One is the catalyst platform. Siluria was founded in 2008 to exploit biological templating technologies developed in the Massachusetts Institute of Technology laboratories of Angela M. Belcher. These include depositing the metal oxide catalyst on viruses to form nanowires. The technology, Dineen notes, wasn’t available 10 years ago, much less 25.
In addition, Dineen, who was with Arco at the time of its OCM program, points out that researchers 25 years ago didn’t have the high-throughput screening tools that Siluria has used to refine its catalysts. “We have screened maybe 70,000 catalysts over the last few years,” he says. “Arco would be lucky to do one a month.”
At the heart of Siluria’s process is a reactor that is divided into two sections.
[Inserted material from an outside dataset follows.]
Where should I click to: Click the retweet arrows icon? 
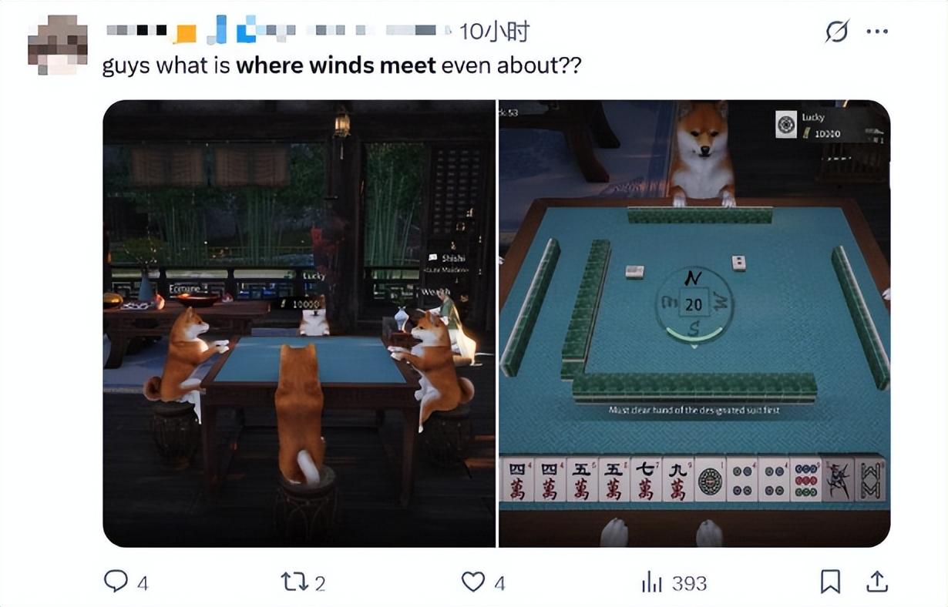click(x=294, y=582)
One is the OCM section, where Siluria’s catalyst converts methane into ethylene and ethane. The coproduct ethane drops down into a second section that cracks it into ethylene.
Unlike in conventional ethane cracking, which uses furnaces to generate the heat needed to break bonds, the exothermic OCM reaction itself provides the energy needed. Operators are also free to add ethane as additional feedstock.
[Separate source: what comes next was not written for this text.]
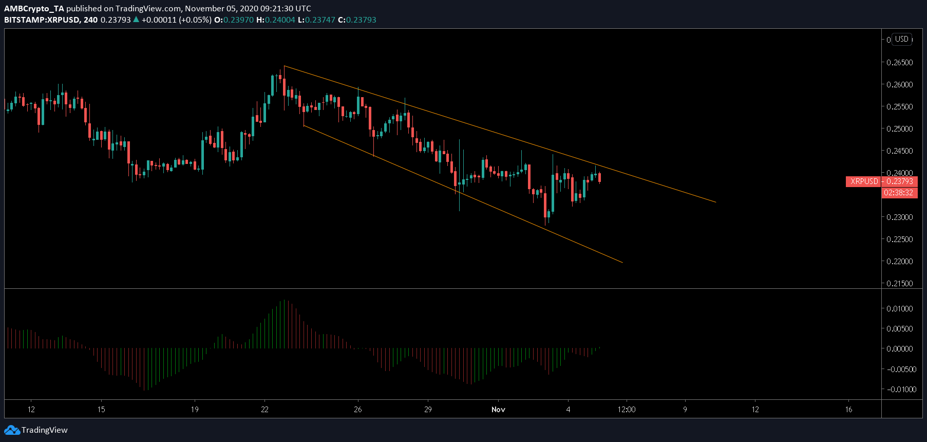The width and height of the screenshot is (927, 442).
Task: Click the high value H:0.24004
Action: pyautogui.click(x=276, y=20)
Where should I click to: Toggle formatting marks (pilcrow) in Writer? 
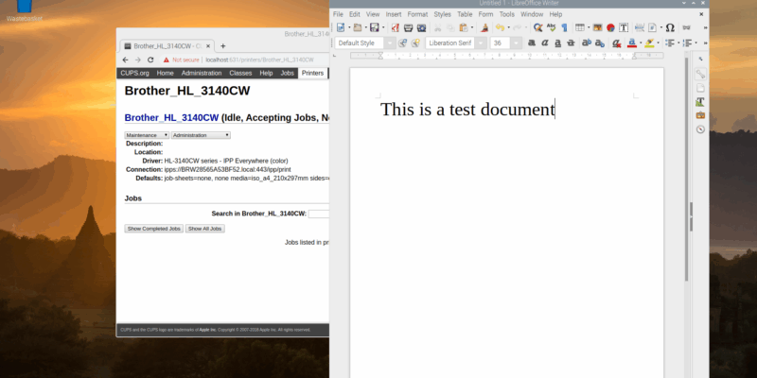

Others have taken notice of Siluria’s results. To date, the company has raised more than $65 million from investors. In January, Siluria hooked up with the Brazilian petrochemical maker Braskem to study the feasibility of deploying the technology at Braskem facilities.
Siluria is building a demonstration unit at Braskem’s site in La Porte, Texas. The McMansion-sized plant will have the capacity to produce 1 ton of ethylene per day when it is completed this fall. “It is obviously not a pilot plant or a toy,” Dineen says. By the first quarter of next year, Dineen hopes to replicate the pilot-plant results the company achieved at its laboratories in California.
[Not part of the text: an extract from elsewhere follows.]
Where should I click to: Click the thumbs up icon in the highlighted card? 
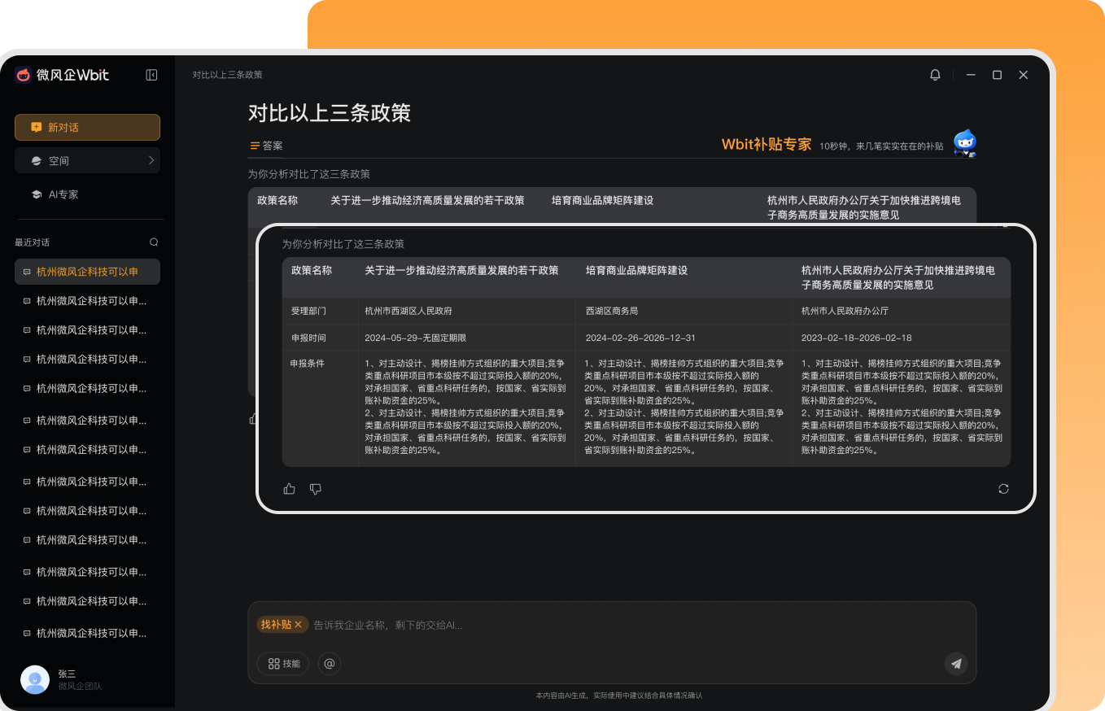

Siluria is also partnering with the German engineering firm Linde, which is a major supplier of ethylene steam cracking technology. The pair will flesh out a final design for a commercial OCM process, which Linde will market to the ethylene industry. The companies hope to have it ready by the second half of 2015.
Customers are already starting to line up. In addition to its work with Braskem, Siluria is about to commence a feasibility study for another, non-North American chemical maker, according to Dineen.
Siluria is pitching the technology as an alternative to naphtha cracking in places where natural gas is cheaper than oil. OCM also might be a good fit in the Middle East, Dineen says, where new projects are being fed naphtha because the region doesn’t have enough ethane to accommodate additional ethane-based crackers.
Customers would like an energy advantage, but whether OCM provides one will depend on what it is being compared with. According to Siluria’s own analysis, which combined the hydrocarbon requirements for both energy and feedstocks, OCM comes out a little behind ethane. But against naphtha “we look a lot better,” notes Erik Scher, Siluria’s vice president of R&D.
Don Bari, a consultant with IHS Chemical, has conducted a thorough review of Siluria’s process and has reached some of the same conclusions that Siluria has. Feedstock savings could drive use of the process in regions where natural gas is cheaper than oil, he says.
Compared with naphtha crackers, capital cost savings should be another big factor, Bari points out. Largely because of the equipment needed to handle coproducts such as propylene and butadiene, naphtha crackers are expensive to build. OCM units wouldn’t have to handle as many molecules.
Ultimately, Bari figures, OCM should be able to find a niche. “It is not meant to take over the world,” he says. “It is meant to have a place alongside conventional ethylene production.” In a world ethylene market of more than 130 million metric tons per year, even a niche place should mean plenty of business for Siluria.